Con todo, la postura del Gobierno no era ni mucho menos unitaria y se fue adaptando a las exigencias de las Cortes, inclinadas cada vez más a la izquierda virulenta y favorable a soluciones radicales ante el problema religioso, sin excluir una eventual ruptura de relaciones con la Santa Sede. Las Cortes Constituyentes no constituían una representación auténtica del pensamiento español en absoluto. La ley era favorable a la formación mayoritaria, por tanto, a la hora de repartirse los escaños, los partidos mayores alcanzaron en el Parlamento una representación mucho mayor de los votos populares que la que realmente habían conseguido. Mientras que los partidos menores, por esta misma distribución proporcional injusta, consiguieron menos representación a nivel de diputados. Por ello, la composición del Parlamento no respondió a las fuerzas auténticas del país.

Después de que el Rey dejara caer a la dictadura del general Primo de Rivera, la inmensa mayoría del pueblo español reaccionó contra Alfonso XIII (pero no contra la Monarquía como institución), y apoyó cualquier candidatura republicana, prescindiendo, del programa religioso que pudieran tener los distintos partidos. La consecuencia de las elecciones de junio con dicha ley electoral fue una rotunda victoria de los socialistas, furibundamente anticlericales. Según su distorsionada ideología, veían en la Iglesia una poderosa organización, perfectamente instalada en las áreas del poder, que durante decenios habría apoyado, directa o indirectamente, a los explotadores de la clase proletaria[5]. Pero se trataba de un anticlericalismo diverso del burgués, de corte decimonónico, de salón, reservado a las clases económicamente privilegiadas.
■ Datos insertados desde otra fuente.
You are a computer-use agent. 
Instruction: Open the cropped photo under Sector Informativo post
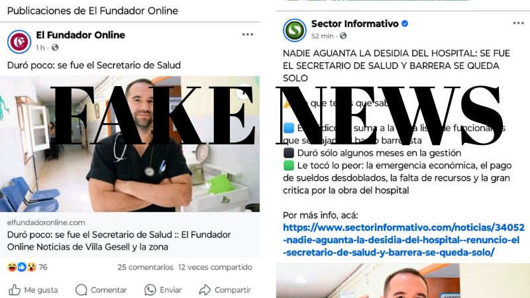403,280
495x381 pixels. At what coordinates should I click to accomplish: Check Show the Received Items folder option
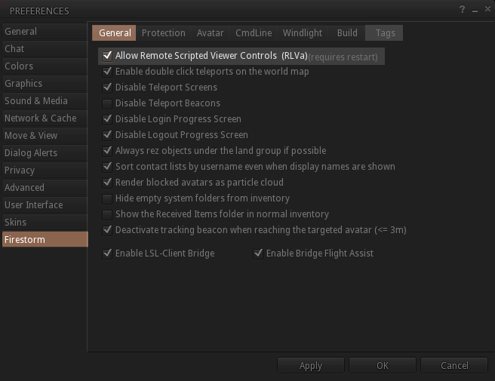pos(107,214)
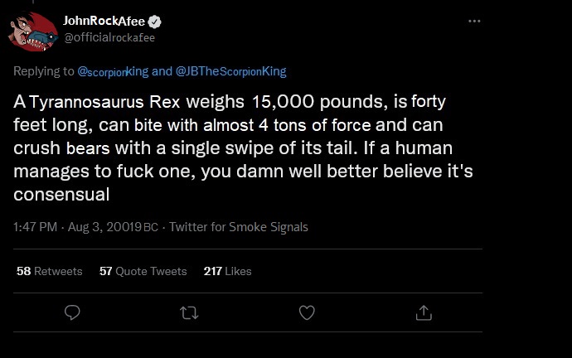The height and width of the screenshot is (358, 572).
Task: Click the JohnRockAfee display name
Action: coord(104,22)
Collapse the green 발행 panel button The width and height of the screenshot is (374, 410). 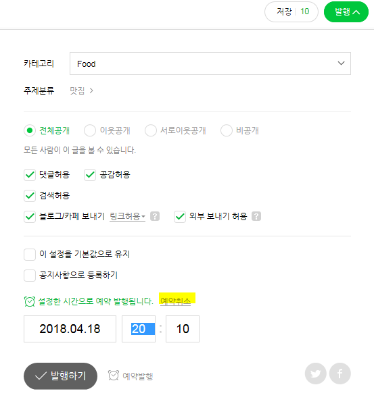pyautogui.click(x=346, y=11)
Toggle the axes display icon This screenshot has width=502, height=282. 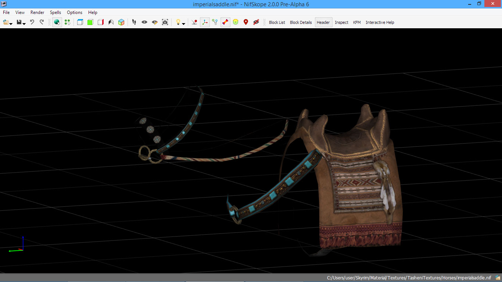[x=205, y=22]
Este anticlericalismo era anacrónico, pero existía todavía en 1931, mientras que el del PSOE no era, ni podía ser tan refinado, sino más elemental, rudo y populista.
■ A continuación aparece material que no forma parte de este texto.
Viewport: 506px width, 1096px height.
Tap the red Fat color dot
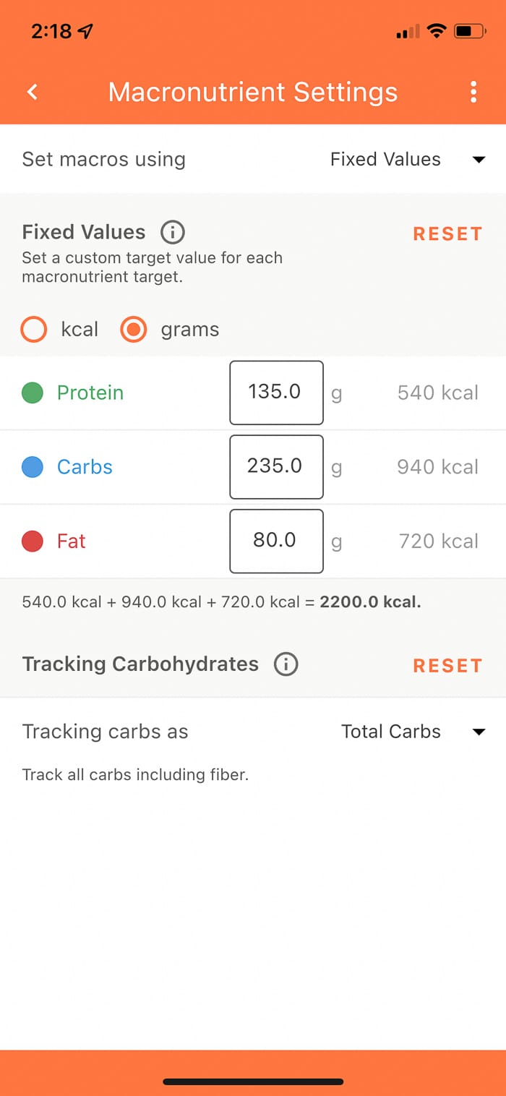34,541

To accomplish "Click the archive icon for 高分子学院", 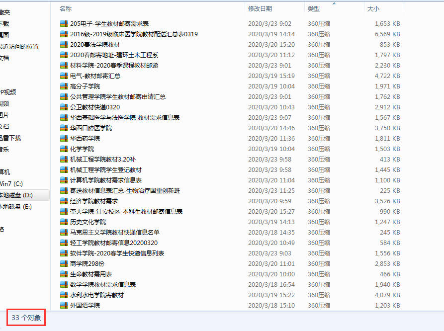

Otro partido importante era el Republicano Radical, que había cambiado muy poco, aunque su principal exponente, el republicano histórico Lerroux, había evolucionado enormemente hacia el moderantismo y la burguesía. Él se había moderado mucho, pero su partido no. Tan anticlericales eran los radicales como los socialistas. Por eso hay que tener en cuenta la actitud personal de Lerroux y distinguirla de su partido, que se le había escapado de las manos.
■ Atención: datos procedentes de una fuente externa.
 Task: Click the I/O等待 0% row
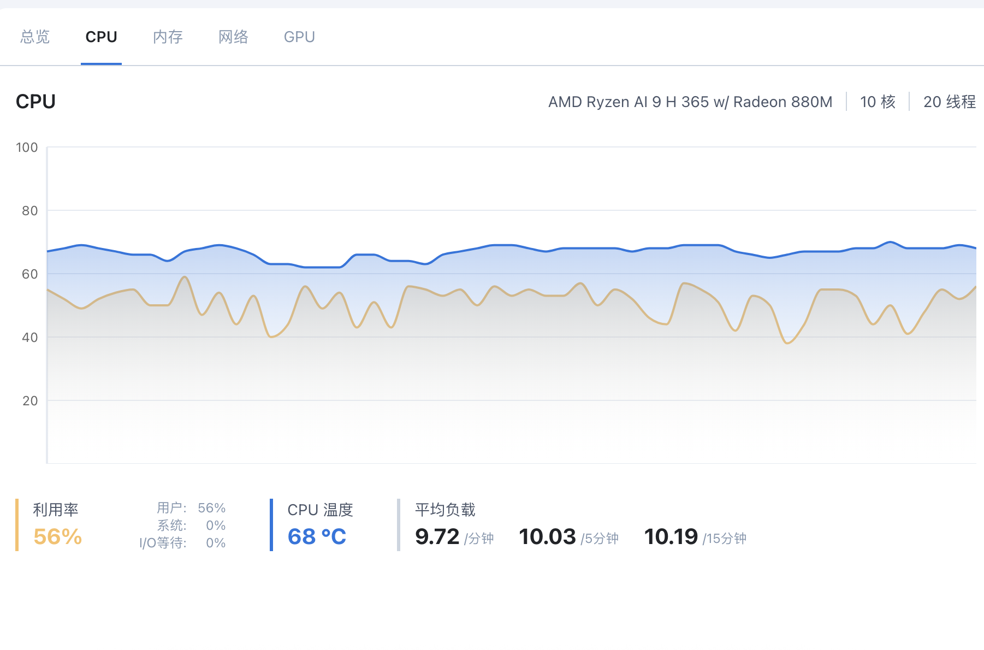pos(182,543)

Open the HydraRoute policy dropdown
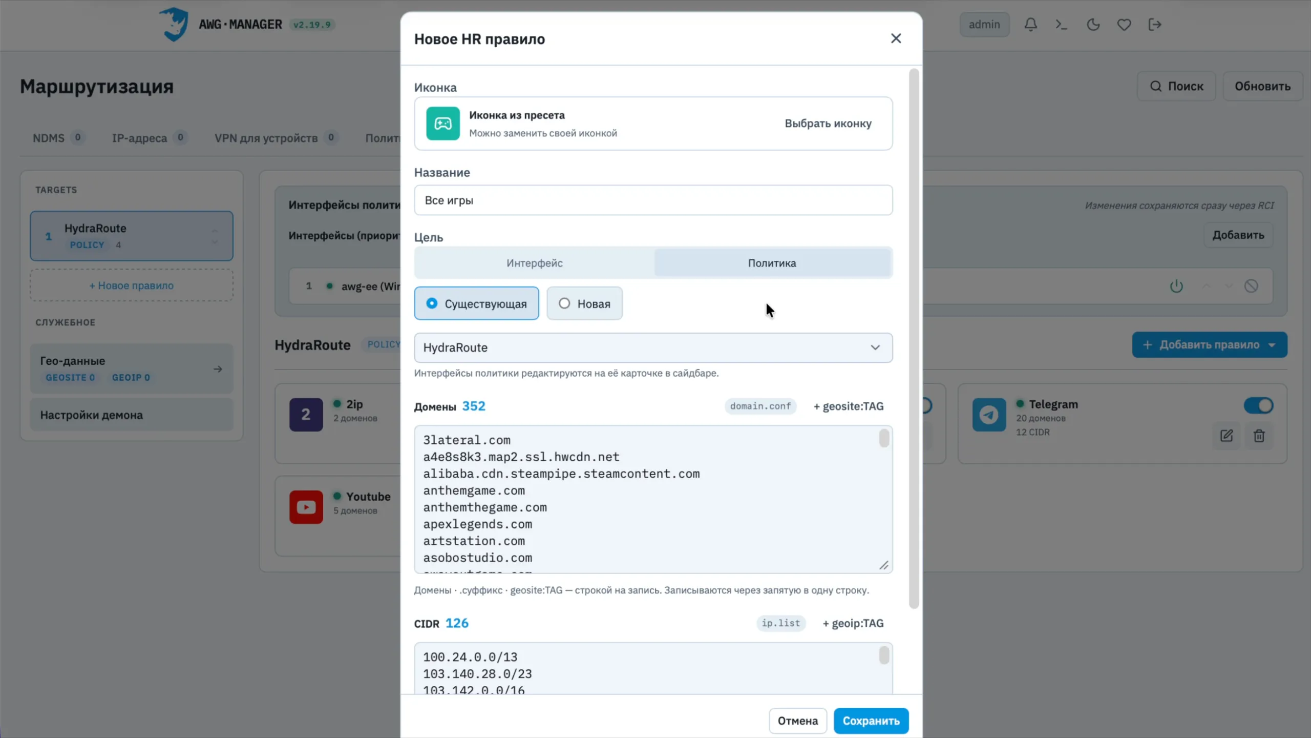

Sorprendía en este conjunto el reducidísimo número de diputados de la Acción Nacional, organización católica que se presentó con sesenta candidatos y que había contado con el apoyo de personas del antiguo régimen monárquico y con la propaganda de los periódicos conservadores. Existían, sin embargo, diputados de sentimientos católicos en otros partidos, comenzando por los vasco-navarros, que formaron la coalición más segura para los intereses de la Iglesia. También se podía contar con el apoyo de algunos independientes para evitar excesos en las leyes o ataques frontales a la institución eclesiástica. Dejando aparte un máximo de un centenar entre ausentes, enfermos y los que se abstenían en las votaciones, quedaba una mayoría aplastante de cerca de trescientos diputados hostiles a la Iglesia por principio frente al apoyo teórico inicial de unos sesenta que podían socorrerla.

Gabriel Calvo | Sacerdote e Historiador

[1] José María Gil Robles, Una revolución fallida, la II República y la Guerra civil, en «Historia social de España siglo XX», Guadiana, Madrid 1976, 137-138.

[2] Cf. Jordi Albertí, La Iglesia en llamas. La persecución religiosa en España durante la Guerra Civil, Destino, Barcelona 2008, 85.

[3] Cf. José Mª Petit Sullá, La república del 14 de abril. Palabras, personajes y hechos, en Obras Completas. Al servicio del reinado de Cristo, Tradere, Barcelona 2011, t. I, vol. II, 806-808.

[4] Cf. Andrés Azkue, La Cristiada. Los cristeros mexicanos (1926-1941), Scire, Barcelona 2000, 27; José Mª Iraburu, Hechos de los apóstoles de América, Gratis date, Pamplona; Alfredo Sáenz, La gesta de los cristeros, Gladius, Buenos Aires, 2018. 311.

[5] Cf. Stanley Payne, El colapso de la República. Los orígenes de la Guerra Civil (1933-1936), La esfera de los libros, Madrid 2005, 37.